··· Records ···

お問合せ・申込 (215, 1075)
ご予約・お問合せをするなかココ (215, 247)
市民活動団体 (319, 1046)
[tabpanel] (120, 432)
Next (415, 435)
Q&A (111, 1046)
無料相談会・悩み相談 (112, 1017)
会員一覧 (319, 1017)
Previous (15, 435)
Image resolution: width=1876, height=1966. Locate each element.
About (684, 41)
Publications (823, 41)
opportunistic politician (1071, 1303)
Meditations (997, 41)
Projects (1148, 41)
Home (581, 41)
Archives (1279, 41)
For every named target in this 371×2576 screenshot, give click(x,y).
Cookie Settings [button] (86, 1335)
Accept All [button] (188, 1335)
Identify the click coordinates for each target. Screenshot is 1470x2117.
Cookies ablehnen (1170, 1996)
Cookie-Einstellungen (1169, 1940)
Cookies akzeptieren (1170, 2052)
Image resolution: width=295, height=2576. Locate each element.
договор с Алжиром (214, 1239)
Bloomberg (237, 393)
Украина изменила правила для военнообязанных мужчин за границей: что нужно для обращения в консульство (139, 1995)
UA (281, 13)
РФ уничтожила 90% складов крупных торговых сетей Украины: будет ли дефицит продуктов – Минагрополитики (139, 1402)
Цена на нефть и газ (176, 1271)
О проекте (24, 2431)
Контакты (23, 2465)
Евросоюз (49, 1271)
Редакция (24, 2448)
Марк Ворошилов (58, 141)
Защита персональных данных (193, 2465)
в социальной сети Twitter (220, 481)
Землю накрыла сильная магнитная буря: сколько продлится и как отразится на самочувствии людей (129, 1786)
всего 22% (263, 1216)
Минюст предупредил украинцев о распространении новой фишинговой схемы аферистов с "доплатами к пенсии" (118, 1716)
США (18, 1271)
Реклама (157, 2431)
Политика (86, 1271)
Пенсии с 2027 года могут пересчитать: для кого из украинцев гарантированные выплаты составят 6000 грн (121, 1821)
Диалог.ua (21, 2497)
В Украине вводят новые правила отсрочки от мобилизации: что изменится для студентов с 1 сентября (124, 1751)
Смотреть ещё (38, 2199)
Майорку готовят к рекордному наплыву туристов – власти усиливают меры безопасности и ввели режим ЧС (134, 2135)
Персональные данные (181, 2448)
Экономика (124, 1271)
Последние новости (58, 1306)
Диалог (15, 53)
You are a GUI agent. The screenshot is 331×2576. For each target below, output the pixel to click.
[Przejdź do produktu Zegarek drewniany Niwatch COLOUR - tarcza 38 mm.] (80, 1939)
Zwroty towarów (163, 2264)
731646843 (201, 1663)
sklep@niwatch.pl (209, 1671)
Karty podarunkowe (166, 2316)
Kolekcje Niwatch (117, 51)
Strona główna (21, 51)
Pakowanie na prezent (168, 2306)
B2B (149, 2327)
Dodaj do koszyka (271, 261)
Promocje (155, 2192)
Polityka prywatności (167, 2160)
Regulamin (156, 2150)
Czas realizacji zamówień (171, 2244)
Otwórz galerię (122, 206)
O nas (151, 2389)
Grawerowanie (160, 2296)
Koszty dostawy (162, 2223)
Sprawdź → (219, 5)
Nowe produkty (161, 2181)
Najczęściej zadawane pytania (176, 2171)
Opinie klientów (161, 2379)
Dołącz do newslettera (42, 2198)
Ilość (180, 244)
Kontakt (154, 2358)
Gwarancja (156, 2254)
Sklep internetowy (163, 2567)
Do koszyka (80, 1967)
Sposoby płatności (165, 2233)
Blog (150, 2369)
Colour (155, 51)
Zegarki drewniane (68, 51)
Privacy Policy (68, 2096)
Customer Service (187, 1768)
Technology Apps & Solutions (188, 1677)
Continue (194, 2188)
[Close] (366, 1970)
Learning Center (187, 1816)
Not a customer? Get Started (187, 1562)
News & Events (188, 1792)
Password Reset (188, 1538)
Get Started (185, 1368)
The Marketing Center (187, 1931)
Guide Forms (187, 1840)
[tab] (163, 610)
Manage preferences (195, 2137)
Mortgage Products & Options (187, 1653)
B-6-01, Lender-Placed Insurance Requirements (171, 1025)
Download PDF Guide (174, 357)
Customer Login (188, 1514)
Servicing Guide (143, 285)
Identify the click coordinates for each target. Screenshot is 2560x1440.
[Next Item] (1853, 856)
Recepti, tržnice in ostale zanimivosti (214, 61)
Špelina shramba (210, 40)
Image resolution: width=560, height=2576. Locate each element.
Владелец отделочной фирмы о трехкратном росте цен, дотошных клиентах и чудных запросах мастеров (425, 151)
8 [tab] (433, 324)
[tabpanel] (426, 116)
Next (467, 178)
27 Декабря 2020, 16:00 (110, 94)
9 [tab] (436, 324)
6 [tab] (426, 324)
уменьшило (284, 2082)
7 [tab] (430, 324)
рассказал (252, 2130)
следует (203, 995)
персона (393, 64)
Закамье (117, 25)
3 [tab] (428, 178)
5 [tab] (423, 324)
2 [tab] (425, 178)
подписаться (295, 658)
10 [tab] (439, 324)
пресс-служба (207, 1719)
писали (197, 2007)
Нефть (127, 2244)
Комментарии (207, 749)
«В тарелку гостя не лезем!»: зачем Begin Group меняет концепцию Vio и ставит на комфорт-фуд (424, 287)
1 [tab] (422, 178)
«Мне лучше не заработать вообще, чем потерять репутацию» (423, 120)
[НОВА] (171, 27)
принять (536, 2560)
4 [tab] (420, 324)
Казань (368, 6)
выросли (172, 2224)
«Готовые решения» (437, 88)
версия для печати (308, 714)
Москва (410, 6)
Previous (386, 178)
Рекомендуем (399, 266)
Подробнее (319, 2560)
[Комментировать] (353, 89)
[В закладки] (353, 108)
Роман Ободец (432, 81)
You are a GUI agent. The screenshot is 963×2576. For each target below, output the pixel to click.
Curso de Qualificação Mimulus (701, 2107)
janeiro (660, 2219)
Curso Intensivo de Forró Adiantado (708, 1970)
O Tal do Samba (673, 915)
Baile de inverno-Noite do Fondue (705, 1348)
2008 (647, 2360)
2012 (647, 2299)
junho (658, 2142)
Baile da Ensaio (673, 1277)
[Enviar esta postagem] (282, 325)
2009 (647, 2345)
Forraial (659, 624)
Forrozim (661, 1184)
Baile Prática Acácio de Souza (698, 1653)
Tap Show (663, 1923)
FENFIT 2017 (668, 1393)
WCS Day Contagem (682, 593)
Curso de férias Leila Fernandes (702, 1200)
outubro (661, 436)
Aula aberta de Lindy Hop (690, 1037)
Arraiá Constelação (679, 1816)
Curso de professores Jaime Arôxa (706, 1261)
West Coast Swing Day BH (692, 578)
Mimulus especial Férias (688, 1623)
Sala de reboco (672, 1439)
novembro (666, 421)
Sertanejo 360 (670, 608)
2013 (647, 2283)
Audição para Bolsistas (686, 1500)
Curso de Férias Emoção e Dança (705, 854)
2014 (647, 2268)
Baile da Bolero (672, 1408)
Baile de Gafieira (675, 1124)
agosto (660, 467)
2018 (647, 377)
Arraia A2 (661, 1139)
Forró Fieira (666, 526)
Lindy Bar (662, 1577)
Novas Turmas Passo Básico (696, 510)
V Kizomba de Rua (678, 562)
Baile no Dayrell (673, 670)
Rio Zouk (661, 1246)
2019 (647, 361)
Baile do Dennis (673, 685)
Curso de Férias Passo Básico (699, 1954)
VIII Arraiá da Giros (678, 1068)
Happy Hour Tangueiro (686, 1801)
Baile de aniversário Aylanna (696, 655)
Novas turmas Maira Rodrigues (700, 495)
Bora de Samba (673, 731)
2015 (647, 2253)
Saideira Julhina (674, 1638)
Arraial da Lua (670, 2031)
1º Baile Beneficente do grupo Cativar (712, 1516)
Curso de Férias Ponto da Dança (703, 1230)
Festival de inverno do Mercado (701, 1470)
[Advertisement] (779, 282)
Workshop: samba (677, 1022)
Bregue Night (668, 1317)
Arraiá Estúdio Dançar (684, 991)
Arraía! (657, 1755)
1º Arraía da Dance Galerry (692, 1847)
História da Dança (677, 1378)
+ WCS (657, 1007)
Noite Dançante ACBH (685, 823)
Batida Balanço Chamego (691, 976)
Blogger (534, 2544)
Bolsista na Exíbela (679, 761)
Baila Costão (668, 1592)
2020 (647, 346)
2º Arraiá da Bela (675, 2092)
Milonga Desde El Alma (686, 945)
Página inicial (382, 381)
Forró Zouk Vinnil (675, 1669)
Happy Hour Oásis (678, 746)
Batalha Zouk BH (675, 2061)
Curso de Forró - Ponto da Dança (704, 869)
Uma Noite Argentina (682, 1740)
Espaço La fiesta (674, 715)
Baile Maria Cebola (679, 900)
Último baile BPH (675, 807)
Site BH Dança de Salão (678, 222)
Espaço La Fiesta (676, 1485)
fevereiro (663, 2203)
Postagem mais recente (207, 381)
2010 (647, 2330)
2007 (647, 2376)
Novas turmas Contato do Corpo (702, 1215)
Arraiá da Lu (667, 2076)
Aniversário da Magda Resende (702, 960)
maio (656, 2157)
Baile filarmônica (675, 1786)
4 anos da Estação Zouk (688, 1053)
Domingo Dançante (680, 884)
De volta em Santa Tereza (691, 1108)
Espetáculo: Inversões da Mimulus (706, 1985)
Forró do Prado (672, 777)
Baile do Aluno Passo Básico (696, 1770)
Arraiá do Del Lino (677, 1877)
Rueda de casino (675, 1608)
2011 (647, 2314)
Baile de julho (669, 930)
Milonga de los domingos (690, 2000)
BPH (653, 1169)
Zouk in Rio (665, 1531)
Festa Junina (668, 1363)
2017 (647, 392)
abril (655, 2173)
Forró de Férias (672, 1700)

···

## Exercise requirements
All lines in the listing above between the line with "Aula aberta de Lindy Hop (690, 1037)" and the line with "V Kizomba de Rua (678, 562)", inclusive, should be set down exactly, and no line outside that range.

## Exercise response
Aula aberta de Lindy Hop (690, 1037)
Arraiá Constelação (679, 1816)
Curso de professores Jaime Arôxa (706, 1261)
West Coast Swing Day BH (692, 578)
Mimulus especial Férias (688, 1623)
Sala de reboco (672, 1439)
novembro (666, 421)
Sertanejo 360 (670, 608)
2013 (647, 2283)
Audição para Bolsistas (686, 1500)
Curso de Férias Emoção e Dança (705, 854)
2014 (647, 2268)
Baile da Bolero (672, 1408)
Baile de Gafieira (675, 1124)
agosto (660, 467)
2018 (647, 377)
Arraia A2 (661, 1139)
Forró Fieira (666, 526)
Lindy Bar (662, 1577)
Novas Turmas Passo Básico (696, 510)
V Kizomba de Rua (678, 562)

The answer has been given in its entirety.